## Start Available data
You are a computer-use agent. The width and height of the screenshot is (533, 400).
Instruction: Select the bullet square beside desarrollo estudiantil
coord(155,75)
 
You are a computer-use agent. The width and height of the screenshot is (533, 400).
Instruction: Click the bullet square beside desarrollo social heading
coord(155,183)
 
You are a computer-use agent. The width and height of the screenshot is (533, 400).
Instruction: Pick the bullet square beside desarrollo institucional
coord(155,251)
## End Available data
## Start Available data
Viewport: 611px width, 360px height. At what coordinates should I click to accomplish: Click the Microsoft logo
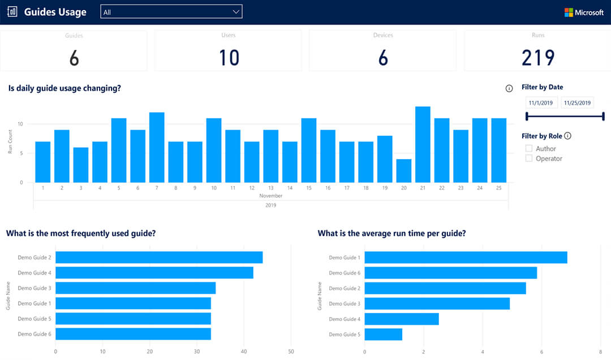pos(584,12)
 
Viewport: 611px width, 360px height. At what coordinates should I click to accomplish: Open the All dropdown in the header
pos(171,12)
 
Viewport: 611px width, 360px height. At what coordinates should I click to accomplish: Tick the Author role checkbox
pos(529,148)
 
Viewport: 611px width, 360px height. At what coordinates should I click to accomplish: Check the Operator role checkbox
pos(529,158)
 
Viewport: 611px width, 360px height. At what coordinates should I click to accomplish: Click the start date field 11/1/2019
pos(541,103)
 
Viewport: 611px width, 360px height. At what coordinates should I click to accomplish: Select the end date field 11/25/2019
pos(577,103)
## End Available data
## Start Available data
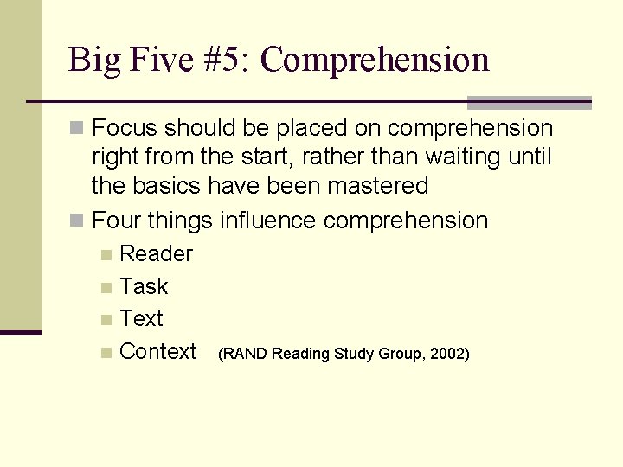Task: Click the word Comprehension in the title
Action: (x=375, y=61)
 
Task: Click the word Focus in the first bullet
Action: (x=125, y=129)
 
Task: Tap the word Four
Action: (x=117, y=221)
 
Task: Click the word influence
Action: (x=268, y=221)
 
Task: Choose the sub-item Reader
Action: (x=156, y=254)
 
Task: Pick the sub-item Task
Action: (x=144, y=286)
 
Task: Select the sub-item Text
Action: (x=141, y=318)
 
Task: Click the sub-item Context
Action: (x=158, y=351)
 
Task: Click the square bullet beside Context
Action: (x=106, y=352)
## End Available data
**Task statement:** Scale the stretch from the line containing "Task: Tap the word Four" through the line containing "Action: (x=106, y=352)": write out every line again, but multiply each answer coordinate by 0.7 and round it to a whole number, with halves rounding up. Copy all other lines unchanged.

**Correct response:**
Task: Tap the word Four
Action: (x=82, y=155)
 
Task: Click the word influence
Action: (x=188, y=155)
 
Task: Choose the sub-item Reader
Action: (x=109, y=178)
 
Task: Pick the sub-item Task
Action: (x=101, y=200)
 
Task: Select the sub-item Text
Action: (x=99, y=223)
 
Task: Click the sub-item Context
Action: (x=111, y=246)
 
Task: Click the square bullet beside Context
Action: (x=74, y=246)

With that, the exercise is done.